■ **WRITTEN EXERCISE**: Please arrange the data from the line with "What do you see at coordinates (392, 7)" through the end of the data as a Markdown table with the columns Row and Line, skipping blank lines and leaving out the pictures.

(Items from a dataset)
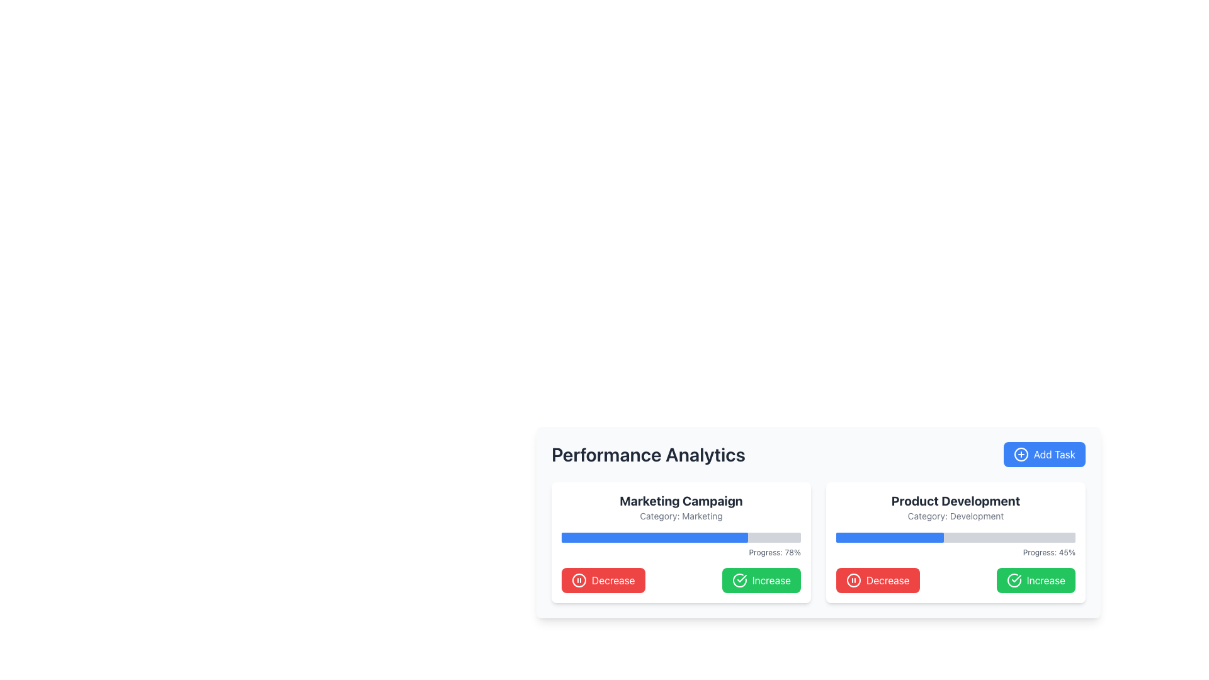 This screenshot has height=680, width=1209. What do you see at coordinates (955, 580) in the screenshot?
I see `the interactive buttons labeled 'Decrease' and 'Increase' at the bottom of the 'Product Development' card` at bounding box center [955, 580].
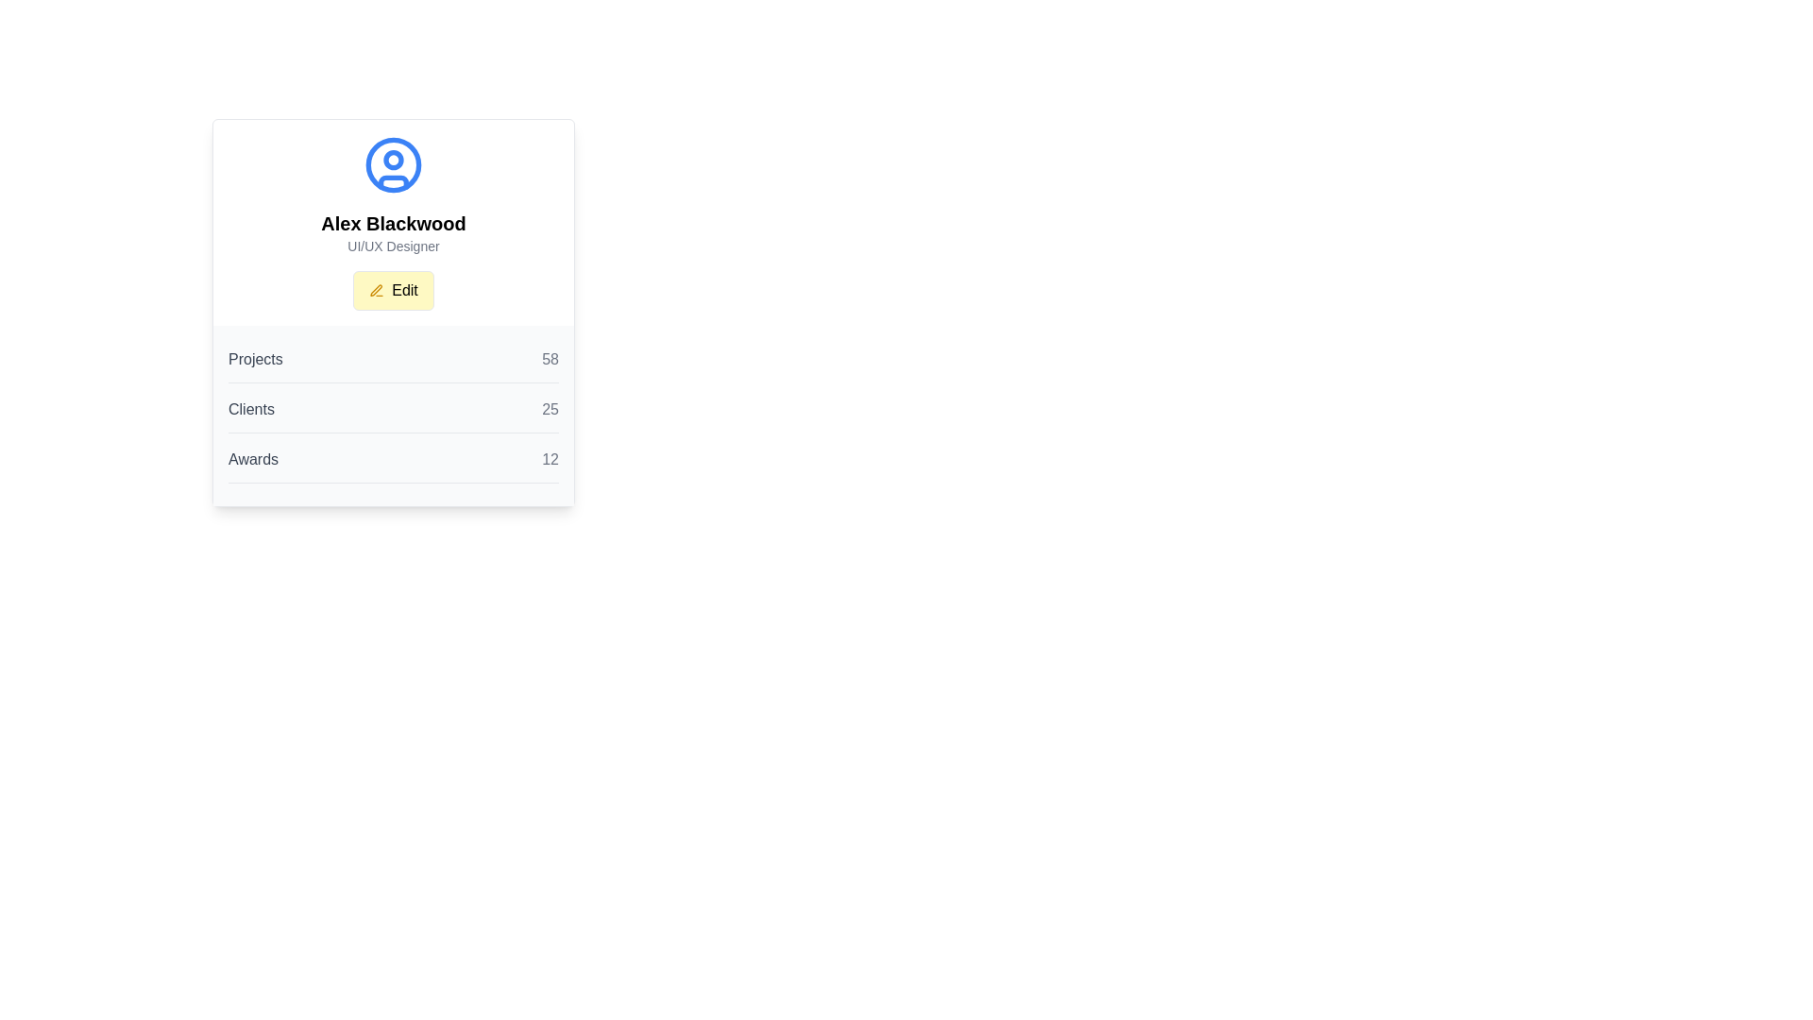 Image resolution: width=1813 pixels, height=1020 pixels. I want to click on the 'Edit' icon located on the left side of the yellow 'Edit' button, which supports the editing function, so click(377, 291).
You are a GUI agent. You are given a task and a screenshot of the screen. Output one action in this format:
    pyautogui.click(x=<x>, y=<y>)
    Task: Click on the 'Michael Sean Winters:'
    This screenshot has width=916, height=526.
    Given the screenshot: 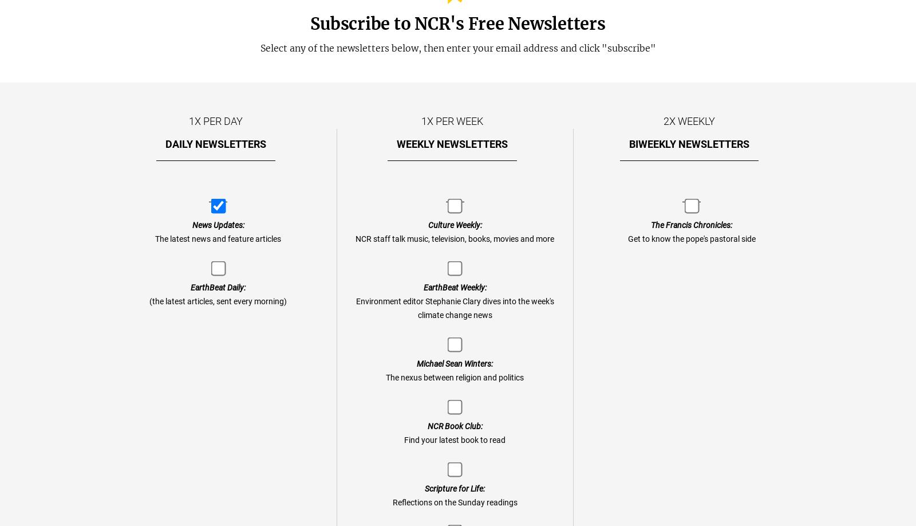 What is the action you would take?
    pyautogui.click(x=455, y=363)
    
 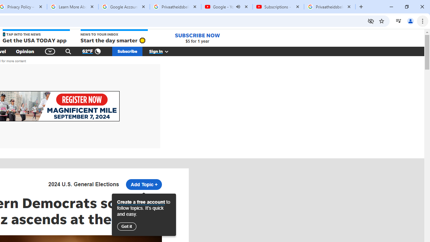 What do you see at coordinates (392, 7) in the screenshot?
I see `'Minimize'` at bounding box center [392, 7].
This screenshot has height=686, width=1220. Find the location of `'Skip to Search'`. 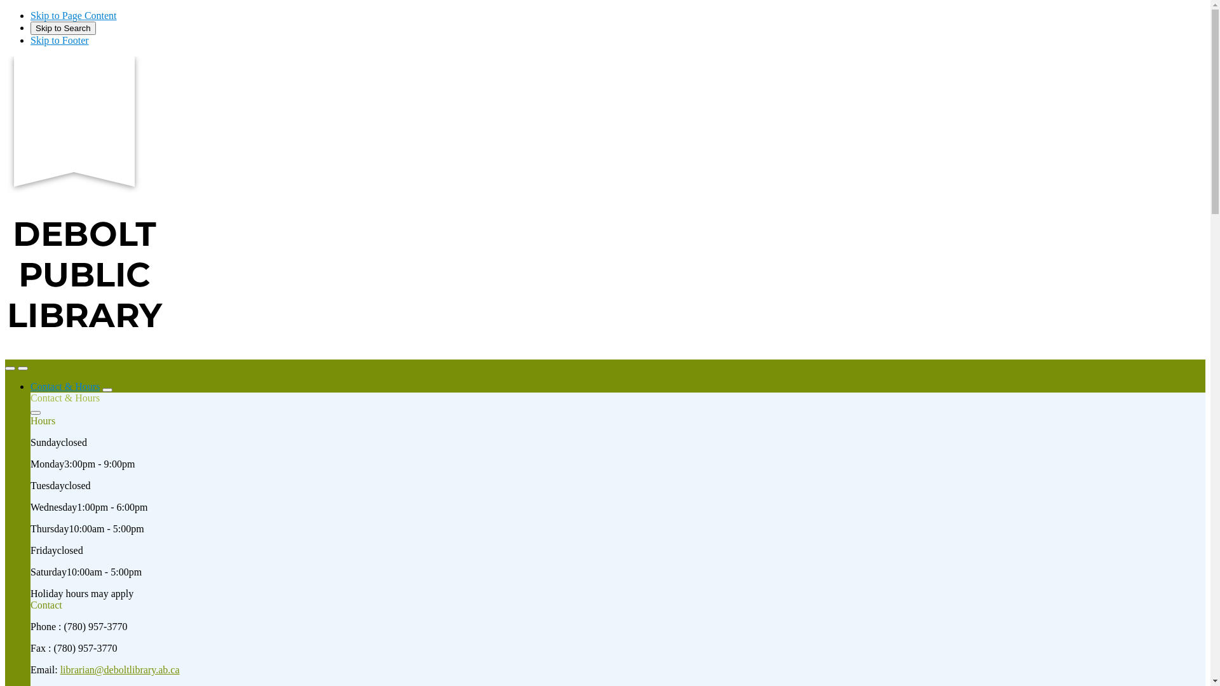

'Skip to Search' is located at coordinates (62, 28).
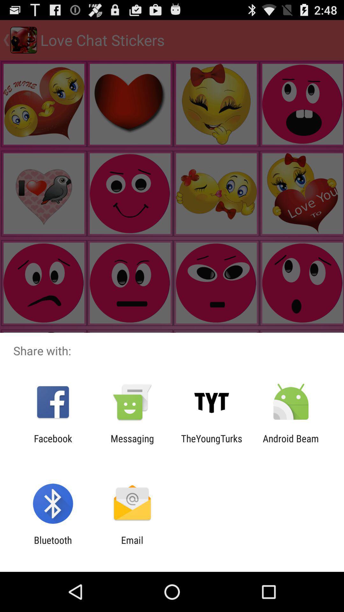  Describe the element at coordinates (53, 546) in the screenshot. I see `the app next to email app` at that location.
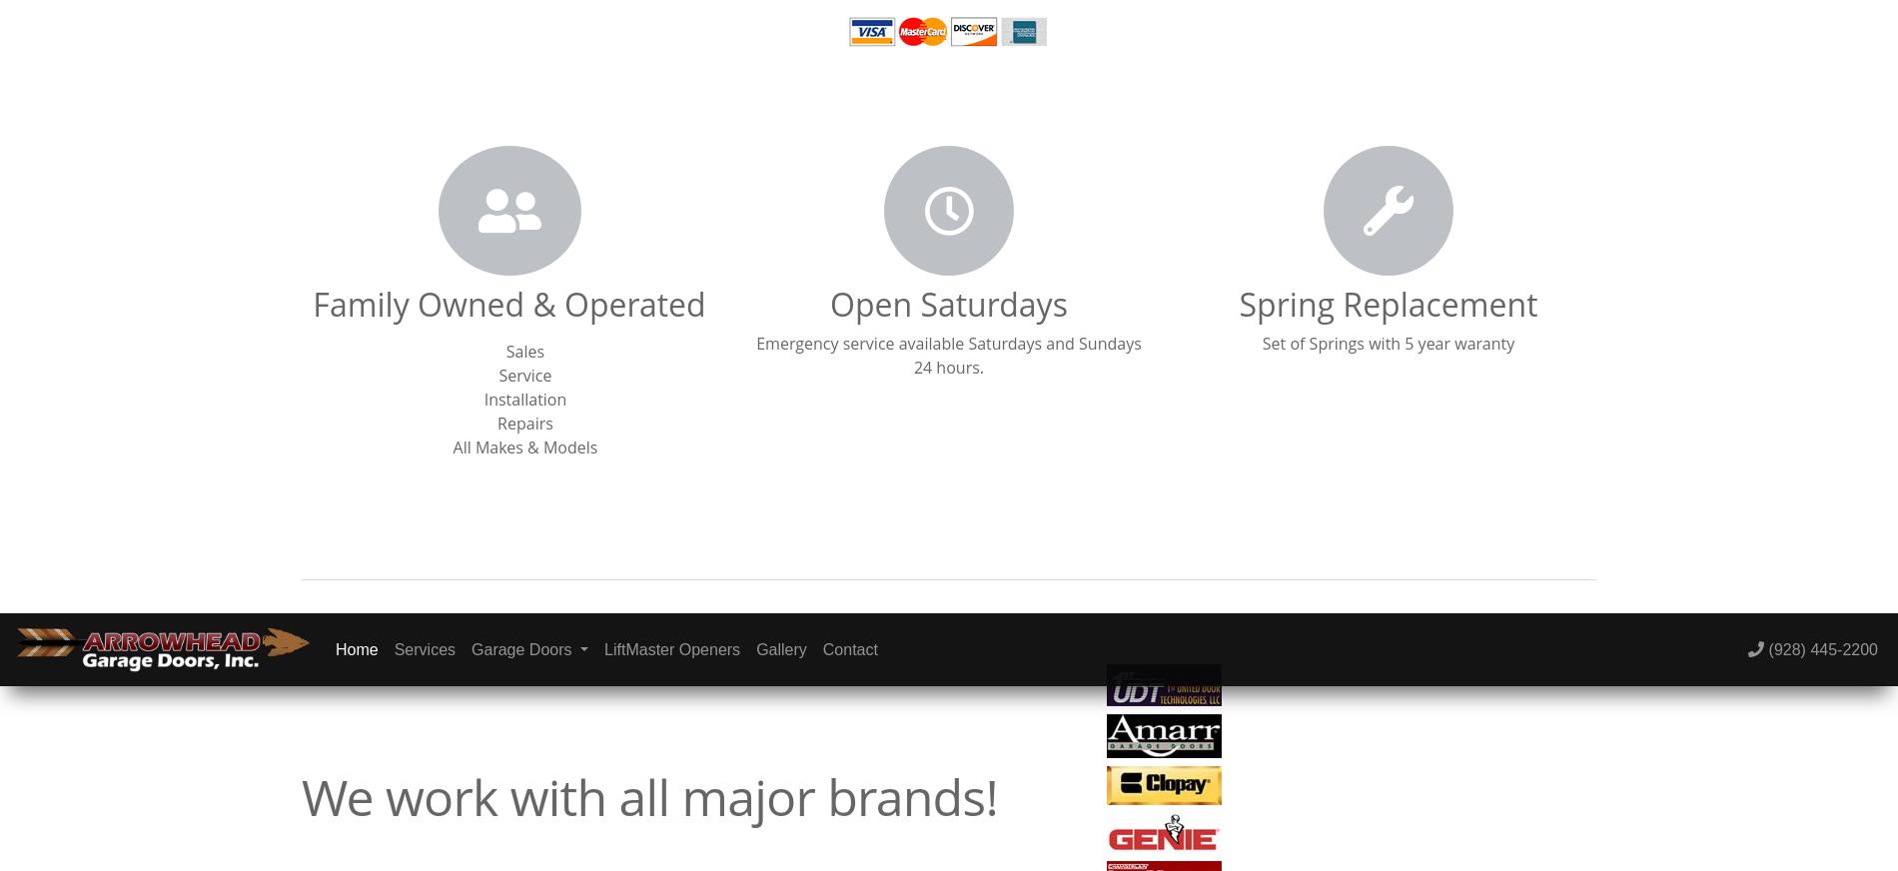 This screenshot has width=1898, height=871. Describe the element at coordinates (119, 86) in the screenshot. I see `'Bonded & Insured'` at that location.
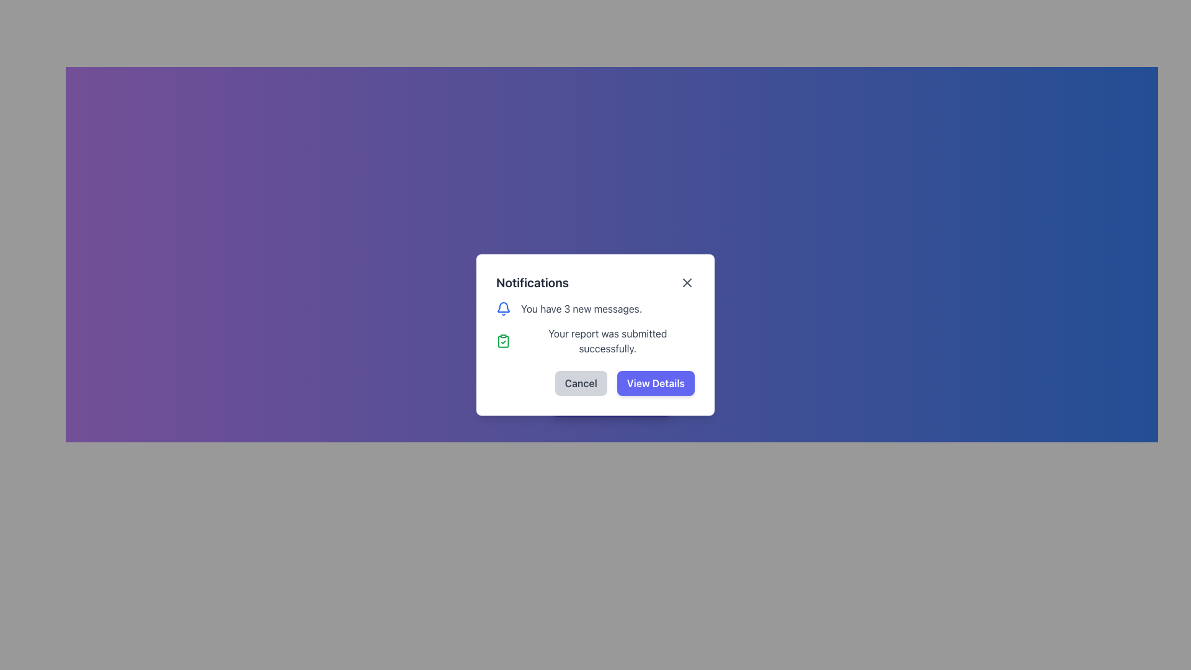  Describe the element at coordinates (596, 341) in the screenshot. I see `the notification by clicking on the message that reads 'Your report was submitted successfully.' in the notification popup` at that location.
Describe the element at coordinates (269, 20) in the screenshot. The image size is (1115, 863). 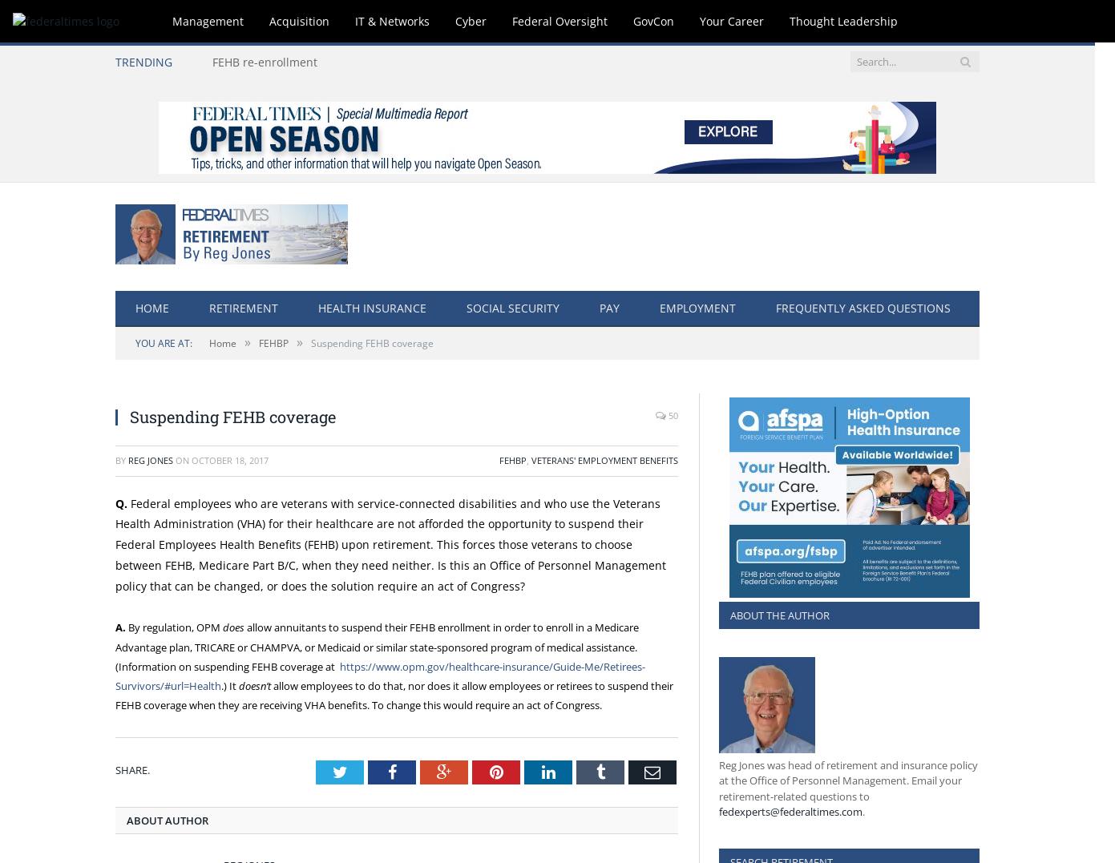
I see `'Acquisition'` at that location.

■ **WORKED SOLUTION**:
| Row | Line |
|---|---|
| 1 |   What do you see at coordinates (392, 7) in the screenshot? |
| 2 | I see `'Minimize'` at bounding box center [392, 7]. |
| 3 | This screenshot has height=686, width=1220. Find the location of `'Skip to Search'`.  |
| 4 | 'Skip to Search' is located at coordinates (62, 28). |
| 5 |   Describe the element at coordinates (53, 546) in the screenshot. I see `the app next to email app` at that location. |
| 6 |  This screenshot has width=1898, height=871. Describe the element at coordinates (119, 86) in the screenshot. I see `'Bonded & Insured'` at that location. |
| 7 |   Describe the element at coordinates (596, 341) in the screenshot. I see `the notification by clicking on the message that reads 'Your report was submitted successfully.' in the notification popup` at that location. |
| 8 | Describe the element at coordinates (269, 20) in the screenshot. The image size is (1115, 863).  |
| 9 | I see `'Acquisition'` at that location. |